あー良かった。めんどくさいことにならなくて。一安心だ。
「本題の前に1つ、おじいさんたちはなぜプロムに?」
「命に代えれるものはないでしょう?だから脅されたら嫌でも首を縦に振るしかできないのよ」
始めておばあさんが口を開いた。そのトーンは落ち着いていたが、寂しさを感じる。
心にグッと来るものがあるんだよな、こういうのって。泣けるな。
「私たちの歳になるとレベル5でも若い人には勝てないのよ。だからフィート男爵の言いなりになるしか道はなかったの」
確かにそうだ。しかし歳を重ねても強い例外もいるが。
「では今まで剣士を襲ったことは?」
「私たちは誰も殺していないし、誰もこちら側に引き寄せてもいないよ」
「そうですか。なら罪は軽くできます。もし殺人をしていたならこの瞬間お2人には未来はありませんでしたが」
2人同時に首を両断することは簡単だ。レベル5であれ、ホルダーを持っていなければレベル1と変わりないのだから。

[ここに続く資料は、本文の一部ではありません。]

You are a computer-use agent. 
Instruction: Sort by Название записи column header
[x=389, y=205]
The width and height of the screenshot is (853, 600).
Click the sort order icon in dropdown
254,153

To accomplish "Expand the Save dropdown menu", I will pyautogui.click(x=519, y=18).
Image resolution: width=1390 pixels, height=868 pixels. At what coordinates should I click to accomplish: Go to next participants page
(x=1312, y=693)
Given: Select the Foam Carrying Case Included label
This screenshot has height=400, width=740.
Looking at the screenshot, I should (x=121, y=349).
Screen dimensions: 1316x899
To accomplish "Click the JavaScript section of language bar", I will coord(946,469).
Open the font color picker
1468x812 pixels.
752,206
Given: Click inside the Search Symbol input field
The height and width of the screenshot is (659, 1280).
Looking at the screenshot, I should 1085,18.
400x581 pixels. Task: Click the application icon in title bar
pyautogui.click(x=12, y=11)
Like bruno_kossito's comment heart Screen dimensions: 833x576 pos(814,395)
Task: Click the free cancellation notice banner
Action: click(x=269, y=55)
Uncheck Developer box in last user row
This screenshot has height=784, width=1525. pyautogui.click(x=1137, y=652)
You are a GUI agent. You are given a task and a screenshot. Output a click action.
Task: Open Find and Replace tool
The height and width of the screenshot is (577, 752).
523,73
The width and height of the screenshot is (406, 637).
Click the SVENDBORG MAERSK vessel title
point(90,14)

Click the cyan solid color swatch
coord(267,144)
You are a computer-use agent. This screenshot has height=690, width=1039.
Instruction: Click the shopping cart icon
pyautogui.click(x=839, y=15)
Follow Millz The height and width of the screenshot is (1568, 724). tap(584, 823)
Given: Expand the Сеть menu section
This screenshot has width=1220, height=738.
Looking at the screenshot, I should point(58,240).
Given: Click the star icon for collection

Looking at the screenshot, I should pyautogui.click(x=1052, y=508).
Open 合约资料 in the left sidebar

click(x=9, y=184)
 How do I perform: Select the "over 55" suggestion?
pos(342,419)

それにしてもたまたま選んだ家がプロムなんてやっぱり俺運悪いよな。暗殺なのにプロムにまで関与し始めたらどうしようもないぞこれ。
レベル5なら歳関係なく誰でも勧誘するのか。無理矢理引き込んだってことは、アズバン伯爵の思想と違うレベル5でもそれを超える力で抑え込んでいるのだろう。つまりこれはレベル5だけを集めた一種のテロのようなもの。
国に対して不満を募らせる者や、力で制御できるレベル5を集めて国を陥れるつもりか……。この段階ではまだまだ10%も解析できたとは言えないな。
分かることはアズバン伯爵のように『剣技が全て』という世界が気に食わないから、という理由ではないということ。そしてヒートブレーカーの能力なしでもレベル5を集めているということ。これならデズモンドとの関係性も低くなるが、以前捕まえた男たちのように引き上げられてるプロムもいるのでなくなったとは言えない。きっと関係してるはずだ、ルミウが確信するほどだしな。
んー、話が大きく変わってきてるな。首謀者を突き止めなければ前には進めないか?